Work task =>
The entries below should be output exactly as written.

Data under study =>

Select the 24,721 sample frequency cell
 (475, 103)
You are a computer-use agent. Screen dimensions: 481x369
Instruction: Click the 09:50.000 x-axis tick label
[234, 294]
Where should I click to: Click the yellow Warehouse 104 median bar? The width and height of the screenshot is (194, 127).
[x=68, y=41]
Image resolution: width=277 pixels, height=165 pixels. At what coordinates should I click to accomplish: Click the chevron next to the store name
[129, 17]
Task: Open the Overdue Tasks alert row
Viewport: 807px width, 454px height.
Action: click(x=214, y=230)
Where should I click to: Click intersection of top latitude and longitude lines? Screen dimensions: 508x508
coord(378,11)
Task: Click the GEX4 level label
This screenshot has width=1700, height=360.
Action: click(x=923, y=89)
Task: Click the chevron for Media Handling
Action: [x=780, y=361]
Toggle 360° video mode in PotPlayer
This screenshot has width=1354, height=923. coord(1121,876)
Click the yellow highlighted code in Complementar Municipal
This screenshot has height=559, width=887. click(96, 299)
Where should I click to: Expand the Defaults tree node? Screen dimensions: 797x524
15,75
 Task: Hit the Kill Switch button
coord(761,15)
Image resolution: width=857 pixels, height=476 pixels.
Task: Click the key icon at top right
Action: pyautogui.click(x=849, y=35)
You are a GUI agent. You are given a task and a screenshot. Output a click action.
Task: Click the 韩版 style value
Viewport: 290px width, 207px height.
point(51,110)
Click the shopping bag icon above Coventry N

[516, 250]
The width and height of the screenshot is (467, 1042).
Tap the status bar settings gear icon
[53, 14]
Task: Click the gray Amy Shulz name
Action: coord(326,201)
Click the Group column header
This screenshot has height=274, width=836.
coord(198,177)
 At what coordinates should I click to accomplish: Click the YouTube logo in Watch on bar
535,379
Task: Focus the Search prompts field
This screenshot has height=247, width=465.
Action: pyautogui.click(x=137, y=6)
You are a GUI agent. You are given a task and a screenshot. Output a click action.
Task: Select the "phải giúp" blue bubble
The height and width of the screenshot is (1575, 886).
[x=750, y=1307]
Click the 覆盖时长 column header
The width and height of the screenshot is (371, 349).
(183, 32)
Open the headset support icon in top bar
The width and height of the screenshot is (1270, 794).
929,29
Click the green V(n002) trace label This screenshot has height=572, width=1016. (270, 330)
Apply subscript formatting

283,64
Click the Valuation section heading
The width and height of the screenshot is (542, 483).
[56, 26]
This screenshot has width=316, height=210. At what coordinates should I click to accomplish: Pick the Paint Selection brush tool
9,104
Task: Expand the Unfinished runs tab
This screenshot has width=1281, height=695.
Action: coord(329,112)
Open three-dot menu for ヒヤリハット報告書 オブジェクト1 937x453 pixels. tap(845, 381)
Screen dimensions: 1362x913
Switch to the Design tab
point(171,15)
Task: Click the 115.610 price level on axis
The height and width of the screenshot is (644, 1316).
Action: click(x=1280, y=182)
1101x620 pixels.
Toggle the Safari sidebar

Answer section =>
Select the 24,721 sample frequency cell
 (475, 103)
You are a computer-use agent. Screen dimensions: 481x369
Instruction: Click the 09:50.000 x-axis tick label
[234, 294]
Where should I click to: Click the yellow Warehouse 104 median bar? The width and height of the screenshot is (194, 127).
[x=68, y=41]
Image resolution: width=277 pixels, height=165 pixels. At what coordinates should I click to accomplish: Click the chevron next to the store name
[129, 17]
Task: Open the Overdue Tasks alert row
Viewport: 807px width, 454px height.
Action: click(x=214, y=230)
Where should I click to: Click intersection of top latitude and longitude lines? Screen dimensions: 508x508
coord(378,11)
Task: Click the GEX4 level label
This screenshot has width=1700, height=360.
Action: click(x=923, y=89)
Task: Click the chevron for Media Handling
Action: [x=780, y=361]
Toggle 360° video mode in PotPlayer
This screenshot has width=1354, height=923. coord(1121,876)
Click the yellow highlighted code in Complementar Municipal
This screenshot has height=559, width=887. click(96, 299)
Where should I click to: Expand the Defaults tree node? Screen dimensions: 797x524
15,75
 Task: Hit the Kill Switch button
coord(761,15)
Image resolution: width=857 pixels, height=476 pixels.
Task: Click the key icon at top right
Action: pyautogui.click(x=849, y=35)
You are a GUI agent. You are given a task and a screenshot. Output a click action.
Task: Click the 韩版 style value
Viewport: 290px width, 207px height.
point(51,110)
Click the shopping bag icon above Coventry N

[516, 250]
The width and height of the screenshot is (467, 1042).
Tap the status bar settings gear icon
[53, 14]
Task: Click the gray Amy Shulz name
Action: coord(326,201)
Click the Group column header
This screenshot has height=274, width=836.
coord(198,177)
 At what coordinates should I click to accomplish: Click the YouTube logo in Watch on bar
535,379
Task: Focus the Search prompts field
This screenshot has height=247, width=465.
Action: pyautogui.click(x=137, y=6)
You are a GUI agent. You are given a task and a screenshot. Output a click action.
Task: Select the "phải giúp" blue bubble
The height and width of the screenshot is (1575, 886).
[x=750, y=1307]
Click the 覆盖时长 column header
The width and height of the screenshot is (371, 349).
(183, 32)
Open the headset support icon in top bar
The width and height of the screenshot is (1270, 794).
929,29
Click the green V(n002) trace label This screenshot has height=572, width=1016. (270, 330)
Apply subscript formatting

283,64
Click the Valuation section heading
The width and height of the screenshot is (542, 483).
[56, 26]
This screenshot has width=316, height=210. At what coordinates should I click to accomplish: Pick the Paint Selection brush tool
9,104
Task: Expand the Unfinished runs tab
This screenshot has width=1281, height=695.
Action: coord(329,112)
Open three-dot menu for ヒヤリハット報告書 オブジェクト1 937x453 pixels. tap(845, 381)
Screen dimensions: 1362x913
Switch to the Design tab
point(171,15)
Task: Click the 115.610 price level on axis
The height and width of the screenshot is (644, 1316).
Action: click(x=1280, y=182)
1101x620 pixels.
Toggle the Safari sidebar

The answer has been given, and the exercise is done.